Historic house in Connecticut

The Deshon-Allyn House is a historic house at 613 Williams Street in New London, Connecticut, built in 1829 for the captain of a whaling ship. It is a fine example of transitional Federal-Greek Revival architecture. The house is now on the campus of the Lyman Allyn Art Museum, which has used it for a variety of purposes. It was listed on the National Register of Historic Places on October 28, 1970.

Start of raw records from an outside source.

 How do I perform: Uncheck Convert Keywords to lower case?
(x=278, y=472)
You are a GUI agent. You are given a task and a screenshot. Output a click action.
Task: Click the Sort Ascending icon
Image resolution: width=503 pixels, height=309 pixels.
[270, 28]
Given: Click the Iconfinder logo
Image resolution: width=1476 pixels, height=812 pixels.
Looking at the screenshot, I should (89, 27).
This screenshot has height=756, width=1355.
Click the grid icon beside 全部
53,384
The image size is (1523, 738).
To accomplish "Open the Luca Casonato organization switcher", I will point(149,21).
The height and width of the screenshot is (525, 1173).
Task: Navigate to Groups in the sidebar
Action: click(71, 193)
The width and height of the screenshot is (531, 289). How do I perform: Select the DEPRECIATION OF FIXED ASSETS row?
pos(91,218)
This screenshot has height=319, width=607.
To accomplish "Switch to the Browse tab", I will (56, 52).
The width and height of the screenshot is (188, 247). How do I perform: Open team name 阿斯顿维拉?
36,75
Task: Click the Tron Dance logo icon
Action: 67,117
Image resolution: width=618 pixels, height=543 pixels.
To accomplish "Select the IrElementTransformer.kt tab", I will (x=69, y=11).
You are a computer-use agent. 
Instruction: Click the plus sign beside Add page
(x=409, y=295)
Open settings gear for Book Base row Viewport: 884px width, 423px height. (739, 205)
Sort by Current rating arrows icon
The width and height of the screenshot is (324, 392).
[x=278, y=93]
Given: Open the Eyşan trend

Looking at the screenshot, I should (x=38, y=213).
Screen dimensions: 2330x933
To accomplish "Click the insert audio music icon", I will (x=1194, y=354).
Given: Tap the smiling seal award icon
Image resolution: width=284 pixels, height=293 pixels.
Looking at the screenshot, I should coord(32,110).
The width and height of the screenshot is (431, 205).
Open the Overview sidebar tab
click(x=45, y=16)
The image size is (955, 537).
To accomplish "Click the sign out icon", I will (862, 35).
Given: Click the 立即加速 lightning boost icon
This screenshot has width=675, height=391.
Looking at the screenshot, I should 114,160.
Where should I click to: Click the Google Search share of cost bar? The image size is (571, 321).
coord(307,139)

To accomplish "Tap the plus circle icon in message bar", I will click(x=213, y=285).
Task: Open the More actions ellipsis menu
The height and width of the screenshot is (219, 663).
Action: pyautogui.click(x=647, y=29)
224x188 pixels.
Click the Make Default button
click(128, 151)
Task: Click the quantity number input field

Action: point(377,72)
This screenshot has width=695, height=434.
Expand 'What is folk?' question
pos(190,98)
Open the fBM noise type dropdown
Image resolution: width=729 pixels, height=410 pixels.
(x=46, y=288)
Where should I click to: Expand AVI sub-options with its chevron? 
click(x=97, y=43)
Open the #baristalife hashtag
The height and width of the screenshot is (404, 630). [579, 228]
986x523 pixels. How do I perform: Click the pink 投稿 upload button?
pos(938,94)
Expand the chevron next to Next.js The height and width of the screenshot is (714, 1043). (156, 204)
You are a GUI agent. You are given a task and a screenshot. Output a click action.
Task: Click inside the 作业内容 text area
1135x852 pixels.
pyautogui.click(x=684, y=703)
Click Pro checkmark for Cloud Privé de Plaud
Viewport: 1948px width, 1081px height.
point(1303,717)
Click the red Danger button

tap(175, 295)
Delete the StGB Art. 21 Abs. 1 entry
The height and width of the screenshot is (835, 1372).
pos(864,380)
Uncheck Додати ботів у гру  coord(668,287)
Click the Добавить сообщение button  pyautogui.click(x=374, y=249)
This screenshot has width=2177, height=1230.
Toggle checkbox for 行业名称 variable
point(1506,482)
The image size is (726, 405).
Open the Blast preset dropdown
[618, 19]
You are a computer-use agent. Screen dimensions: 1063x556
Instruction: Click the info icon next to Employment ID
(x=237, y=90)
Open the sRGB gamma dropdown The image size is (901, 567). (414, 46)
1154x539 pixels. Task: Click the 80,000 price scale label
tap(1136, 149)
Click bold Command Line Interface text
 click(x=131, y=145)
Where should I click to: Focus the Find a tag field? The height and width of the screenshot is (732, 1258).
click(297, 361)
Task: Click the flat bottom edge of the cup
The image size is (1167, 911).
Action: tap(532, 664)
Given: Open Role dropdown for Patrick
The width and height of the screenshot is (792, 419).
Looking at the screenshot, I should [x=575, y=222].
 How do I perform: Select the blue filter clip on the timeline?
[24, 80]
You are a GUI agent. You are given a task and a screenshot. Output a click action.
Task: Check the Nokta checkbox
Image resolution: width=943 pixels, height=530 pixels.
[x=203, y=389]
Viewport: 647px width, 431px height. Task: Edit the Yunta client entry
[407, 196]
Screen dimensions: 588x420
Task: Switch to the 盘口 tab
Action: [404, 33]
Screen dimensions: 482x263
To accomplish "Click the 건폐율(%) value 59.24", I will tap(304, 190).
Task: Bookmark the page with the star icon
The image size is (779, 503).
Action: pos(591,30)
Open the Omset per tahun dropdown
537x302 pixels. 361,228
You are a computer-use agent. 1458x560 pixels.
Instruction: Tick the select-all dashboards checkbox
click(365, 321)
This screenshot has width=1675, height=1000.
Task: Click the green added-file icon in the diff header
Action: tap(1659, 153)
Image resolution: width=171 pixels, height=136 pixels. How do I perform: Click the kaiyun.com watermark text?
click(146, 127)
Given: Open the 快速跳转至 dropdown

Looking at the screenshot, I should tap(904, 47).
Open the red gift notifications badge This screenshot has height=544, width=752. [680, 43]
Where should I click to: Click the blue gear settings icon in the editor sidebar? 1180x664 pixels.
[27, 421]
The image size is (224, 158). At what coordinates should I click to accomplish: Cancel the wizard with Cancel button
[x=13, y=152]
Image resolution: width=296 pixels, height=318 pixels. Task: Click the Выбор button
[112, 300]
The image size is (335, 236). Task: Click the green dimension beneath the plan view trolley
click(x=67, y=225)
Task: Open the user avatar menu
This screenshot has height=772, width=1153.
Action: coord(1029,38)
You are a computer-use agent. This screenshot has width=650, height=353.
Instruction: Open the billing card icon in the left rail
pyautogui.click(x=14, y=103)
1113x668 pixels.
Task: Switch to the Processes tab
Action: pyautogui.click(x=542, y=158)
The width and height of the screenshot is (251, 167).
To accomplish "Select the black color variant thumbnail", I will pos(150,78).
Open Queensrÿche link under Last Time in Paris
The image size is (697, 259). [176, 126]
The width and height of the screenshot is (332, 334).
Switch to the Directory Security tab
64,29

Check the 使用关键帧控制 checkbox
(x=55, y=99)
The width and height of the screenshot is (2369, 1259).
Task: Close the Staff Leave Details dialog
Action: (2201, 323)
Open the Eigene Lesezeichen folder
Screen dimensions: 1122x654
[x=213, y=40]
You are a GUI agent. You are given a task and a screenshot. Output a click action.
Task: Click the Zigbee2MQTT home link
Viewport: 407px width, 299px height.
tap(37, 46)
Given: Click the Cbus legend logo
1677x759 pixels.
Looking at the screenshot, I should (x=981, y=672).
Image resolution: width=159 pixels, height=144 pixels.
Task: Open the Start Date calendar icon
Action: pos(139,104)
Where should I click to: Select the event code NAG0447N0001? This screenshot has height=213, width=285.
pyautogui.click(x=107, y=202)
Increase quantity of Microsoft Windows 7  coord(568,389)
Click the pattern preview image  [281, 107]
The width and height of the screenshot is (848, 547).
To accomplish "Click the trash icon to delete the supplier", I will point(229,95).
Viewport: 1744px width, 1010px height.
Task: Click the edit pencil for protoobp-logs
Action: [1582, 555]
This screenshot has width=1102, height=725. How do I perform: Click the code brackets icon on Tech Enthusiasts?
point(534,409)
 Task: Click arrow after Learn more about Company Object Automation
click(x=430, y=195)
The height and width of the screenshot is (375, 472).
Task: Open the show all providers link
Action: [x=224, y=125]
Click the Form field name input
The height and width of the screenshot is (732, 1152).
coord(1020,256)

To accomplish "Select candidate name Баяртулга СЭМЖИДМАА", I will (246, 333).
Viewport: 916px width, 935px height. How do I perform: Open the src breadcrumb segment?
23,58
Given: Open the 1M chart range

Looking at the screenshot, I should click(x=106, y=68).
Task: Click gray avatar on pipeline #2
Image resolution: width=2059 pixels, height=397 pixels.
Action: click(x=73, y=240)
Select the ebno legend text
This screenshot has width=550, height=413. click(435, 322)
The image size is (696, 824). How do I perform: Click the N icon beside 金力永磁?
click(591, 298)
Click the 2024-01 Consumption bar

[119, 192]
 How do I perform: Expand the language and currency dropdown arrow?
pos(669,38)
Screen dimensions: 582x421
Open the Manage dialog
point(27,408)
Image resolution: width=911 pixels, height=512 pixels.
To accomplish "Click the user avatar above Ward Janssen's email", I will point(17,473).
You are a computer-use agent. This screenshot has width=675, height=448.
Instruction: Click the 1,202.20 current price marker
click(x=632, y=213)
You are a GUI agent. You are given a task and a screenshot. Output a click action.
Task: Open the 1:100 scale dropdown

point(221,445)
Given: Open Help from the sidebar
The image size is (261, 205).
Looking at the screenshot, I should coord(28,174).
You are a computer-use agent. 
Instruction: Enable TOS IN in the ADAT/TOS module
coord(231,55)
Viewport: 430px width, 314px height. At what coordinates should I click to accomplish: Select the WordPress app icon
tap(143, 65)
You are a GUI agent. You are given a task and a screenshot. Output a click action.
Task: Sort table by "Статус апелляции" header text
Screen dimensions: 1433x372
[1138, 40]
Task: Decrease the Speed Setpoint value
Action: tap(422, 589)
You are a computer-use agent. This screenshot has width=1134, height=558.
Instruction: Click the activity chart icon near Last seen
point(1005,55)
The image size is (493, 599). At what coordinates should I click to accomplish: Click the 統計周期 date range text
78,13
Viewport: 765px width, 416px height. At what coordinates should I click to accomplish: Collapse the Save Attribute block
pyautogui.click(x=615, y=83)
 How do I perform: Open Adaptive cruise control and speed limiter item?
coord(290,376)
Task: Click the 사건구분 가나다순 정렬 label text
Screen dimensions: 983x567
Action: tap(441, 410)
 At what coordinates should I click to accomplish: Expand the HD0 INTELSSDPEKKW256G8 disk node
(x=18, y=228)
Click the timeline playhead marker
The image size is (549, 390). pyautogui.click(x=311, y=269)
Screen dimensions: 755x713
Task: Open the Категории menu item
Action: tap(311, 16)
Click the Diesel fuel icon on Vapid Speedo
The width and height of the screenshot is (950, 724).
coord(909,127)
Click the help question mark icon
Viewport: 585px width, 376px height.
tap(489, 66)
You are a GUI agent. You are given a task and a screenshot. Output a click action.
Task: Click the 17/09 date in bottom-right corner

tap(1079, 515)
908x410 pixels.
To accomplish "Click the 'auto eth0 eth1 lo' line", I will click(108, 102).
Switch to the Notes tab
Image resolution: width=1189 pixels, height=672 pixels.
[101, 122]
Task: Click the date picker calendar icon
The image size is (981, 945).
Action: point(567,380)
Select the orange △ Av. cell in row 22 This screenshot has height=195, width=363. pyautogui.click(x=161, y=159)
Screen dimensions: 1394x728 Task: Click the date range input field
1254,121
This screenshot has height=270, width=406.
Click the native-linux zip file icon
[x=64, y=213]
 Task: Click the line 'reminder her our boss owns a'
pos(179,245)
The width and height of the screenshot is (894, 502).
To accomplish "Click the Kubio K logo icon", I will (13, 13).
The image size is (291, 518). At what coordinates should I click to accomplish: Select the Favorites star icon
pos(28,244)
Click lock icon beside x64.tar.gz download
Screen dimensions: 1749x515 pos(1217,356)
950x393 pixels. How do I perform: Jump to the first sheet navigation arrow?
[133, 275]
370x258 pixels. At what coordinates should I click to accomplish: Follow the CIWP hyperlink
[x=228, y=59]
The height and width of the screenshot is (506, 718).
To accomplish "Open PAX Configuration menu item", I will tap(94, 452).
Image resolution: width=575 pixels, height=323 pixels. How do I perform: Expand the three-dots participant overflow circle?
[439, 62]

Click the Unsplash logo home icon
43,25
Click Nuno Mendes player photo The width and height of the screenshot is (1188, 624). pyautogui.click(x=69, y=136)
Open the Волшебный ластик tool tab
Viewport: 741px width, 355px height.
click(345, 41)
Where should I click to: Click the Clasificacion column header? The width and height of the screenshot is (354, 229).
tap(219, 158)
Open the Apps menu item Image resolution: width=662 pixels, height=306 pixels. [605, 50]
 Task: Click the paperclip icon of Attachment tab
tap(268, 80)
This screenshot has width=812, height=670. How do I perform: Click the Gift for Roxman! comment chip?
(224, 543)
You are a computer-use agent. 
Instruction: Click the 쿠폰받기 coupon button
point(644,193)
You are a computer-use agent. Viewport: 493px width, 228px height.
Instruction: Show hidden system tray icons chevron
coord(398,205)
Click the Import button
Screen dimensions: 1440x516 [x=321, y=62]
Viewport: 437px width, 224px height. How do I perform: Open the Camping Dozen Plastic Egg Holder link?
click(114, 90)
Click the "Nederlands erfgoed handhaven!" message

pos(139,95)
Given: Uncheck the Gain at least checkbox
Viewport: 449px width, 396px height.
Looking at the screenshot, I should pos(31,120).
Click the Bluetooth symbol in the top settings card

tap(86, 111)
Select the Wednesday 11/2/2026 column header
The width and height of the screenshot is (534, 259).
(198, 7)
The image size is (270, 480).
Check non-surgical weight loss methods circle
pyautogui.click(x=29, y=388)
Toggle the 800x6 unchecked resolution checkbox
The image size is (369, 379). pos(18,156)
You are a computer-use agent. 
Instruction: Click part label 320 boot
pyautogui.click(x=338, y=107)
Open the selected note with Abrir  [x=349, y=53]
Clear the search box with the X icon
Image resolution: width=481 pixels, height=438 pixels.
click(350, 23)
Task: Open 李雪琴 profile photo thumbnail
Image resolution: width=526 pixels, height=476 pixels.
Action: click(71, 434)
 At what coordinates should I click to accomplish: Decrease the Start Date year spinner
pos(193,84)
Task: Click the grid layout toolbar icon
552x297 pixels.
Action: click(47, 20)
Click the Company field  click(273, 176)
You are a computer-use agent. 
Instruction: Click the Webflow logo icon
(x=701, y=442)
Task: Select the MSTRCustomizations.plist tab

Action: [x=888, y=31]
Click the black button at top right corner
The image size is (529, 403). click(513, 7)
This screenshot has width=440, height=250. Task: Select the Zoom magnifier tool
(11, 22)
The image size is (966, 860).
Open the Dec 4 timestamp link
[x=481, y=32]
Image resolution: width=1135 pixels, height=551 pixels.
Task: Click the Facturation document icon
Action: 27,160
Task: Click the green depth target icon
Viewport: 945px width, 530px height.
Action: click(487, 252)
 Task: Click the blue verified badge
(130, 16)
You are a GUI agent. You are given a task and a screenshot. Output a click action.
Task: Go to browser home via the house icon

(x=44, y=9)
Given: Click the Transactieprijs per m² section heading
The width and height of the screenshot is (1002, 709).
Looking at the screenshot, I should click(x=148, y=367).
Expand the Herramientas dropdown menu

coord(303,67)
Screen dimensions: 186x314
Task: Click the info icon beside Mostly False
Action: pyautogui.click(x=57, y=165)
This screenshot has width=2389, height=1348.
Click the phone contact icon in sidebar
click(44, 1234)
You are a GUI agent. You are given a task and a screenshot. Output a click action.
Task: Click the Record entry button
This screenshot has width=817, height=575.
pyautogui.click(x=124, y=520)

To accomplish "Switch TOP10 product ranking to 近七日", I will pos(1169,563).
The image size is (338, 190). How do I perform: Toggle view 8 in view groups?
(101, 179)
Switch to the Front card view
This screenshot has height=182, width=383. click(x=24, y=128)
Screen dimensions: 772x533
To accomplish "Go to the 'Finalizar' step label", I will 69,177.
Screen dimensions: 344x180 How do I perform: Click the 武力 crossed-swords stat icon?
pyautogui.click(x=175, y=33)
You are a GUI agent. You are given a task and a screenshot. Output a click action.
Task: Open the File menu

==Description and history==
The Deshon-Allyn House is located on the campus of the Lyman Allyn Art Museum on the east side of Williams Street, north of downtown New London. It is a large 2½-story structure built out of random-laid stone, with corner quoins and openings framed by ashlar granite. It is covered by a truncated hipped roof with gabled dormers, and four brick chimneys projecting from its roof faces. The recessed entry is flanked inside the opening by Ionic columns and sidelights, with a transom window across the top. Above the entrance is a small Palladian window, its elements separated by pilasters. Many of its surviving interior features are identifiable in the publications of Asher Benjamin.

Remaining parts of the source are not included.